***** RECORDED INFORMATION *****

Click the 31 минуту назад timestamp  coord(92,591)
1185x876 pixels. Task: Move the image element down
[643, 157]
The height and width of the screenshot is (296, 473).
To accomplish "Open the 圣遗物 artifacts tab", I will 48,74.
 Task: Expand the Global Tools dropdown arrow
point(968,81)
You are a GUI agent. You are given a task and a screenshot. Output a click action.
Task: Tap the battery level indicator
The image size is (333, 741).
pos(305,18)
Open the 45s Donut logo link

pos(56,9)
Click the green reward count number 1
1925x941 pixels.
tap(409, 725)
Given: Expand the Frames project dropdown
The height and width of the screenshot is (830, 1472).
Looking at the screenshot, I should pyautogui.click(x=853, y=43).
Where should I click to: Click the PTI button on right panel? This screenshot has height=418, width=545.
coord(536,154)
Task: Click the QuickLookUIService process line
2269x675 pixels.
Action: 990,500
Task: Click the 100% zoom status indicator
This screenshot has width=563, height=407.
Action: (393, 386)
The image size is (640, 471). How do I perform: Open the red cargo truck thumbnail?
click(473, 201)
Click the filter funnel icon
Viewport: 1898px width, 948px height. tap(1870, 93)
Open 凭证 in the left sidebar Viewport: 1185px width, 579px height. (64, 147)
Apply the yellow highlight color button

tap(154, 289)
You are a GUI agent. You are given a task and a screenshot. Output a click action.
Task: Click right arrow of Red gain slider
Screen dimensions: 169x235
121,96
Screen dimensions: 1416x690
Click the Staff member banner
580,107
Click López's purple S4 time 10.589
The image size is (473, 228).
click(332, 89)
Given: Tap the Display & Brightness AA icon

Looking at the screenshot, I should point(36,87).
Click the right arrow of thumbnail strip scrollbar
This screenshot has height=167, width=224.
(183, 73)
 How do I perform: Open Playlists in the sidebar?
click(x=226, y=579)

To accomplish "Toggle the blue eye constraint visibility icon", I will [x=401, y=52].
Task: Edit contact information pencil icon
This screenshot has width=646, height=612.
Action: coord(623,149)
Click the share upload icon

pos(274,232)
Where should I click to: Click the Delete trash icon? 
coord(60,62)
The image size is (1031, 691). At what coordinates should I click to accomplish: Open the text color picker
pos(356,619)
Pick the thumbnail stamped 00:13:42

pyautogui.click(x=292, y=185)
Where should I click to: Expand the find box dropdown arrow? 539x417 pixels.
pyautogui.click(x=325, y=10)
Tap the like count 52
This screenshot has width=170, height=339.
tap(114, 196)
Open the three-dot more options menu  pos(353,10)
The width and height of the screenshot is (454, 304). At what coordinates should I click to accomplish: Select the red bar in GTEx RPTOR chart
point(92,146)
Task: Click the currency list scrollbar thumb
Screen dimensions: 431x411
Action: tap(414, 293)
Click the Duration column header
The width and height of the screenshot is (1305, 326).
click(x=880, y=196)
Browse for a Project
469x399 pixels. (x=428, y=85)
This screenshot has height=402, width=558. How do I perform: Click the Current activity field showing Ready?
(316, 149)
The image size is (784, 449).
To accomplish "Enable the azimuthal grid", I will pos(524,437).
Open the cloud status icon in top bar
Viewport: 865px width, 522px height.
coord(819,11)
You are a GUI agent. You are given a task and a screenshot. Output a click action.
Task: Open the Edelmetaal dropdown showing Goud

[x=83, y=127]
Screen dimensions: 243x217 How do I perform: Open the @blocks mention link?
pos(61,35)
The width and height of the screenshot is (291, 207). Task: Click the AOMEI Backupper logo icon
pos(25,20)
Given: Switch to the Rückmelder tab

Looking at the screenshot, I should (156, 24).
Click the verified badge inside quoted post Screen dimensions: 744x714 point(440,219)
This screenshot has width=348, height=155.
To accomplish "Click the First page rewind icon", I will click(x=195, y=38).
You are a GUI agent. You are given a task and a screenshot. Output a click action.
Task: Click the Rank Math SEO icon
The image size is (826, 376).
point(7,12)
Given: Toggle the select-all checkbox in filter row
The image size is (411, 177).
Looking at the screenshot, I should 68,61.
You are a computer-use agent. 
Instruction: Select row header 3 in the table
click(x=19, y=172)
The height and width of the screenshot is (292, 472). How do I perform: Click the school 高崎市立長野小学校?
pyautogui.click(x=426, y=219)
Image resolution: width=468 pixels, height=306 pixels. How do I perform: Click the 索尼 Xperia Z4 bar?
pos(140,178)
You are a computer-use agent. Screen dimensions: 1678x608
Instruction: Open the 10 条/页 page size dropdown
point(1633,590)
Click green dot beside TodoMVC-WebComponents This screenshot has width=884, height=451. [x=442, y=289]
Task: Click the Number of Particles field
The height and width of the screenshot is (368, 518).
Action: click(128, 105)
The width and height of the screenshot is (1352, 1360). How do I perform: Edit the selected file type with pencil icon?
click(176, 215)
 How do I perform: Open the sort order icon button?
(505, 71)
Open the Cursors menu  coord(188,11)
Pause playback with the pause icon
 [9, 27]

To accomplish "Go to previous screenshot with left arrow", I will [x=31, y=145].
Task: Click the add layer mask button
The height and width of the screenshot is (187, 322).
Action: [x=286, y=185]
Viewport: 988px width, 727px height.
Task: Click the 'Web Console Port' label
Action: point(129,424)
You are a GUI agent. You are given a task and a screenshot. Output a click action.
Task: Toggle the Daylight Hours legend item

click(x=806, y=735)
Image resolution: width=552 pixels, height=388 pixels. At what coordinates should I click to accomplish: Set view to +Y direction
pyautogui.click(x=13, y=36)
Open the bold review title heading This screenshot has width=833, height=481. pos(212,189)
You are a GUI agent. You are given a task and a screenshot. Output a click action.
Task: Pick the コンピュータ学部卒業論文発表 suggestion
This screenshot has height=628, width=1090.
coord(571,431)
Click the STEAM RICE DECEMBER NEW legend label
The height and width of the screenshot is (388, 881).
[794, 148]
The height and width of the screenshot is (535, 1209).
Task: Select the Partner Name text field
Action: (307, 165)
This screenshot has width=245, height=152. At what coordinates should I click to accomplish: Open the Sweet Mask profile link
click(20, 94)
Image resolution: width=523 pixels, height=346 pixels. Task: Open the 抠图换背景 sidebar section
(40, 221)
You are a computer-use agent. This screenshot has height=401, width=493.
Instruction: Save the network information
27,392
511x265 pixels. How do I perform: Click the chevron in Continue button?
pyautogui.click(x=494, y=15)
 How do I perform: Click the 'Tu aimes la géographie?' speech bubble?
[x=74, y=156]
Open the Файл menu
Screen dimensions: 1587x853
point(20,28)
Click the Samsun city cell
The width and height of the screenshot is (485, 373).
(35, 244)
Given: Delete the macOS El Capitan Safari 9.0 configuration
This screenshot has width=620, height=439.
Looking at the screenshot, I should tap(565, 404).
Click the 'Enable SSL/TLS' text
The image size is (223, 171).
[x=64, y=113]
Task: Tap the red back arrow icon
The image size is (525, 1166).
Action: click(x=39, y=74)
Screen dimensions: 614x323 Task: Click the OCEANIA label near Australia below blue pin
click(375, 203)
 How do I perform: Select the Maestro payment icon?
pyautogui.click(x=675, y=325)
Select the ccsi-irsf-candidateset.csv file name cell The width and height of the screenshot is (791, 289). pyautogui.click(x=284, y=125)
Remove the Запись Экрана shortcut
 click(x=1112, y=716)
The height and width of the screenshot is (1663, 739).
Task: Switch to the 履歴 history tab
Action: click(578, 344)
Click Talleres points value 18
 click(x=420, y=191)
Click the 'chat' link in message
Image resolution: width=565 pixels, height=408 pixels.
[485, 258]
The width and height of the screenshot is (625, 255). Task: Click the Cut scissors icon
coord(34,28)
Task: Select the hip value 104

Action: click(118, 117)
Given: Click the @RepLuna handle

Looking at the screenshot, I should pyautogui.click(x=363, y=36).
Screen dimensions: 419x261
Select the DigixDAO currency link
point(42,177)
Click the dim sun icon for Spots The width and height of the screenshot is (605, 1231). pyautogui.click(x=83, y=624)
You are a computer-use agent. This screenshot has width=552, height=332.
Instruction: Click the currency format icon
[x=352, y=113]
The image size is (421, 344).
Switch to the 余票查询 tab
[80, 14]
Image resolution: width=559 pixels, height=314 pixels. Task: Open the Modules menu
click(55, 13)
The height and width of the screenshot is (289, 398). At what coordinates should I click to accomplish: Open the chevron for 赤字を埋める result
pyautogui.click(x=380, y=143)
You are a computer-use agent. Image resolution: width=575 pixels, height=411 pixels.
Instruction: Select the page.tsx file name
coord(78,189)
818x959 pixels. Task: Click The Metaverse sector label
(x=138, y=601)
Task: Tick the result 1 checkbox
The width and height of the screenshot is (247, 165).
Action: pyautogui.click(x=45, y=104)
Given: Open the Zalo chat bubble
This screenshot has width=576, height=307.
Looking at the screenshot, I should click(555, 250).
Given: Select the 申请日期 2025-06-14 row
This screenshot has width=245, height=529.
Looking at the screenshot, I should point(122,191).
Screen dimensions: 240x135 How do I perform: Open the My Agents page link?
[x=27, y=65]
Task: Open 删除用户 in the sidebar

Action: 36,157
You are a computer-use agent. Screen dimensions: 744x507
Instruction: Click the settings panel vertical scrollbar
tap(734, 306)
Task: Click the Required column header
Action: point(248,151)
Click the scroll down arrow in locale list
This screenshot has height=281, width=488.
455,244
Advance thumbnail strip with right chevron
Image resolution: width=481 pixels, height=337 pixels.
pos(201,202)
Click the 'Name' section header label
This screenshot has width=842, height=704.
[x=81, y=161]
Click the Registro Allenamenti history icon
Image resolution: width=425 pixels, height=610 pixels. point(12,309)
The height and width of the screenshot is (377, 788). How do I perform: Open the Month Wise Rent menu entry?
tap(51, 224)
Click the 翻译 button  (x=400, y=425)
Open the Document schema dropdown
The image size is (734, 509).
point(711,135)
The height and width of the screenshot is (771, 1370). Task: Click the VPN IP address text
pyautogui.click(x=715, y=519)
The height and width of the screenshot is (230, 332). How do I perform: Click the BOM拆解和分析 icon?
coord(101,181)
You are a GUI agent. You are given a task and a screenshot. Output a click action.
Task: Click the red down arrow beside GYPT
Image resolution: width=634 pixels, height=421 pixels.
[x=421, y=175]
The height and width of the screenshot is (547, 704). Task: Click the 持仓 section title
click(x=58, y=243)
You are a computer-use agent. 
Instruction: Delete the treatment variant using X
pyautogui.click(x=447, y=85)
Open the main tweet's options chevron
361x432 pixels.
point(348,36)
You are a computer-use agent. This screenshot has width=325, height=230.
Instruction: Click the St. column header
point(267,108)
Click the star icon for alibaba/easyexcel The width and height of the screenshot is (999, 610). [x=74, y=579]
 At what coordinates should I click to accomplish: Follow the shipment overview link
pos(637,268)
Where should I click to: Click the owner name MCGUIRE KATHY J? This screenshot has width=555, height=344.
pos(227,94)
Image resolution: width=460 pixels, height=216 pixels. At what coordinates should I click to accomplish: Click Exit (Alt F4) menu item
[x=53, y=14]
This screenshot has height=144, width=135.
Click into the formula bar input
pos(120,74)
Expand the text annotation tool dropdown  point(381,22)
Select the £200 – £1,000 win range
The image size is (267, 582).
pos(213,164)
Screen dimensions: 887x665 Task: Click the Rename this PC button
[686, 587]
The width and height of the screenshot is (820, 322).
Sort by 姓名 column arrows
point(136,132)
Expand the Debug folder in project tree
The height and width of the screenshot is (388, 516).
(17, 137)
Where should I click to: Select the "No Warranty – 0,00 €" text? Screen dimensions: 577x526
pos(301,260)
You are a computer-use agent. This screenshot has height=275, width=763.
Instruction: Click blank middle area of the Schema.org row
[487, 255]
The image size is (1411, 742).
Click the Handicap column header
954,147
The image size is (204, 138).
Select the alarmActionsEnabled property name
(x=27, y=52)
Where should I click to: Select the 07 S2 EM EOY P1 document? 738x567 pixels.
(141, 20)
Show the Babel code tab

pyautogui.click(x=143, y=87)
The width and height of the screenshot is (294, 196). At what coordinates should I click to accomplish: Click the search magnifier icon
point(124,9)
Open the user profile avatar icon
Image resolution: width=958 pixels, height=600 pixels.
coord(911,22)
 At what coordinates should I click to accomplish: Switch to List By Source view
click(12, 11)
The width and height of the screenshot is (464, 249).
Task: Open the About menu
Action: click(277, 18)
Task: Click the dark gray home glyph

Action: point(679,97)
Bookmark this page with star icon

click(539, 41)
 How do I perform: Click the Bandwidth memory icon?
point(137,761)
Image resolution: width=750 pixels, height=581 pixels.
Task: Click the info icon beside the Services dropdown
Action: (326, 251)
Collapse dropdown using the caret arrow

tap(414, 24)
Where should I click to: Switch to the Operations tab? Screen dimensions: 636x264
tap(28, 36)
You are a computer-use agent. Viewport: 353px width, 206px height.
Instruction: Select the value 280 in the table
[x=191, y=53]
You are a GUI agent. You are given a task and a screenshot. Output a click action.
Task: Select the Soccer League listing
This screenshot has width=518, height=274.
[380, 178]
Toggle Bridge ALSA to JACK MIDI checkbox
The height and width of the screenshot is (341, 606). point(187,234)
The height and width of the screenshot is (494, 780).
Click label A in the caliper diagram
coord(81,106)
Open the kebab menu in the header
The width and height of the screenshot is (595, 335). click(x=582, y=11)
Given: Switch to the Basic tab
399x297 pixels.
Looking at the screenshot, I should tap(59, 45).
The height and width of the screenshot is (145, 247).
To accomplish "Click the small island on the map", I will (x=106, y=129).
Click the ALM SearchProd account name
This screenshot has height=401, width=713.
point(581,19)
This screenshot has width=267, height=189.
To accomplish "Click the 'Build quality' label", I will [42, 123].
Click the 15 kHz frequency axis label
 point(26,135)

*****

TASK OBJECTIVE -
Begin with the line above that has "This screenshot has width=245, height=529." and continue through the line that has "Click the scroll down arrow in locale list", setting each one down exactly. Stop there.

PROBLEM SOLUTION -
This screenshot has width=245, height=529.
Looking at the screenshot, I should point(122,191).
Screen dimensions: 240x135 How do I perform: Open the My Agents page link?
[x=27, y=65]
Task: Open 删除用户 in the sidebar

Action: 36,157
You are a computer-use agent. Screen dimensions: 744x507
Instruction: Click the settings panel vertical scrollbar
tap(734, 306)
Task: Click the Required column header
Action: point(248,151)
Click the scroll down arrow in locale list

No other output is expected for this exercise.